Petar Nikezić

Personal information
- Full name: Petar Nikezić
- Date of birth: 3 April 1950
- Place of birth: Zmajevo, FPR Yugoslavia
- Date of death: 19 July 2014 (aged 64)
- Place of death: Novi Sad, Serbia
- Height: 1.76 m (5 ft 9 in)
- Position: Forward

Youth career
- 1965–1967: Vojvodina

Senior career*
- Years: Team / Apps / (Gls)
- 1967–1978: Vojvodina / 263 / (91)
- 1978: Tulsa Roughnecks / 2 / (0)
- 1978: VÖEST Linz / 16 / (1)
- 1979–1980: Vojvodina / 26 / (9)
- 1980–1982: Osijek / 29 / (11)
- 1983: Šibenik / 6 / (2)
- Total:  / 342 / (114)

International career
- 1971–1973: Yugoslavia / 3 / (0)

= Petar Nikezić =

Yugoslav and Serbian footballer

Petar Nikezić (Петар Никезић; 3 April 1950 – 19 July 2014) was a Yugoslav and Serbian footballer who played as a forward.
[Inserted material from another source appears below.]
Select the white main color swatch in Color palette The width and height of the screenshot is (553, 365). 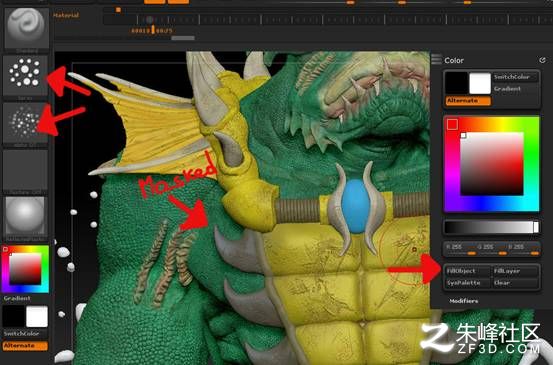(x=480, y=83)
He is best remembered for his powerful shots and set pieces.

==Club career==
During his two spells with Vojvodina (1967–78 and 1979–80), Nikezić made a total of 289 appearances and scored 100 goals in the Yugoslav First League. He also briefly played for the Tulsa Roughnecks of the North American Soccer League, before joining Austrian club VÖEST Linz in 1978.

==International career==
At international level, Nikezić was capped three times for Yugoslavia between 1971 and 1973, his final international being a friendly match away against Tunisia.